Background: Patients with chronic inflammatory arthropathies such as rheumatoid arthritis, ankylosing spondylitis and psoriatic arthritis have increased cardiovascular morbidity and mortality. Effective anti-inflammatory treatment seems to be beneficial not only to counteract the progression of the rheumatic disease, but also with regard to the cardiovascular system. Aim: To examine the effect of one year treatment with Tumor Necrosis Factor (TNF)-α antagonists on arterial stiffness and carotid intima media thickness (cIMT) in patients with inflammatory arthropathies. Methods: A total of 55 patients with RA, AS or PsA and clinical indication for anti-TNF-α therapy were included. 36 patients started with anti-TNF-α therapy and were compared with a non-treatment group of 19 patients. Aortic pulse wave velocity (aPWV) and augmentation index (AIx) were measured at baseline and after 3, 6, 9 and 12 months with the Sphygmocor device. Furthermore, cIMT was measured at baseline and at 6 and 12 months with the Art.Lab system, and disease activity was assessed at each visit. Results: Mean ± SD age in the treatment/control group was 47.2 ± 12.2 / 51.2.0 ± 14.1 years (P = 0.53), 42.9 / 50.0 % (P = 0.63) were females and disease duration was 11.9 ± 9.6 / 10.6 ± 10.1) years (P = 0.31). After 12 months, aPWV was reduced in the treatment group, but not in the control group (-0.52 ± 0.80 m/s versus 0.04 ± 0.48 m/s, respectively; P = 0.001). AIx and cIMT did not change in any of the groups. CRP and Disease Activity Score 28 joints (DAS28) were significantly reduced in the treatment group after 12 months (-8.2 ± 19.2 mg/L P < 0.001 and -1.1 ± 0.9 P = 0.004).

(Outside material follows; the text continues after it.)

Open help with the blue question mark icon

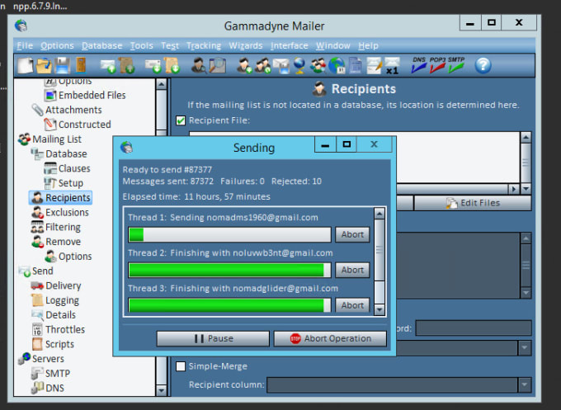(483, 64)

The greatest reduction in aPWV was observed from baseline to 3 months and the improvement was maintained the entire observation period (figure 1).Conclusion: These findings indicate that anti-TNF-α therapy improves aortic stiffness in patients with inflammatory arthropathies concurrent with reduction in inflammatory markers.